April 13, 2000
Dear Julie,
Recently, DC and I were offered the senior discount when we went to see a movie. I asked the young man how you old you have to be to qualify. He was so embarrassed when we told him we have a number of years to go that he charged us senior rates anyway.
DC, who's dreading her upcoming 50th birthday, insinuated that my gray hair was the reason he thought we were AARP members. I gently pointed out that she would be just as culpable if not for Clairol Auburn.
Saturday night, at a Bruce Springsteen concert in St. Louis, nobody cared about such things. We were among the Brotherhood of "Born to Run."

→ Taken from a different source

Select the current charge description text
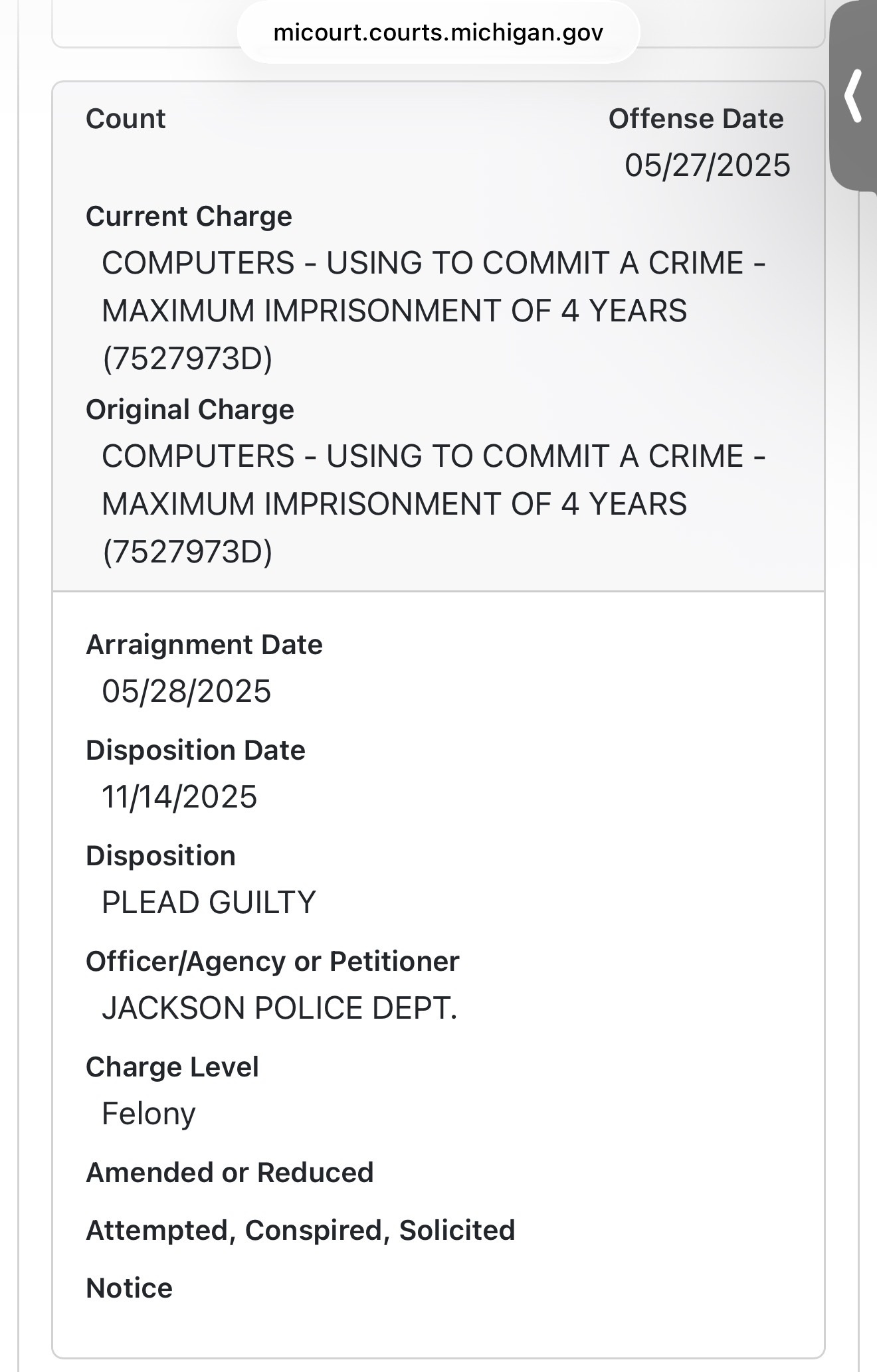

When Springsteen sang "I want to die with you Wendy on the streets tonight in an everlasting kiss" in 1975, I was one of many millions of who knew what he meant.

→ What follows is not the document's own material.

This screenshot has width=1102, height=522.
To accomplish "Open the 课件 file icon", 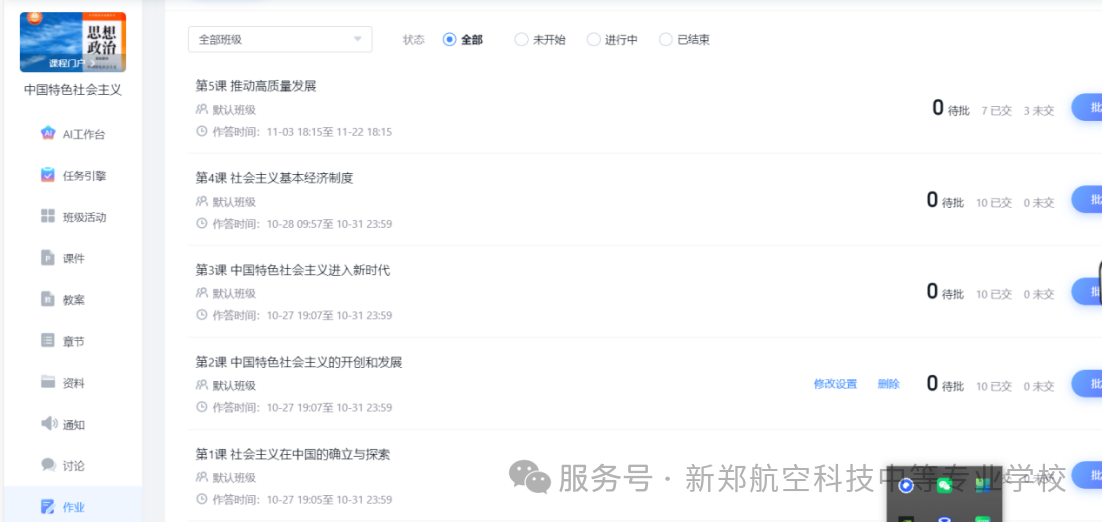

He made us care about people like Crazy Janey and Wild Billy and Sloppy Sue, kids who worked sweaty jobs and came alive at night at Greasy Lake and on streets roamed by fuel-injected suicide machines.
It was as if we were growing up with him, experiencing the boisterous passion of "The Wild, the Innocent and the E Street Shuffle," the disillusionment of "Darkness on the Edge of Town," turning introspective with "The River." He gave part of his concert proceeds to food banks and Vietnam veterans organizations. This was a man we not only liked but wanted to be like.
The idea of getting married never seemed to be part of my universe until it happened to him.
In the mid-'80s, I drove to Asbury Park, N.J., from my home in upstate New York just to see what could be seen. The Stone Pony, the dingy bar where Springsteen started his career, was almost empty that afternoon but you could still smell the sweat and beer and imagine him on the tiny stage.
The boardwalk was deserted that early spring day, the bumper cars still in storage. But Madam Marie, the Gypsy palm reader, was open for business. The cops finally busted her, Springteen sang, "for telling fortunes better than they do."
"He was a good boy," she told me.
Now he's in his 50s, nearly old enough for his senior discount, and conducting raucous 3 1/2-hour rock 'n' roll revivals across the U.S.
"Is anybody alive out there?" he demanded.
We were. Still thrilled to be alive.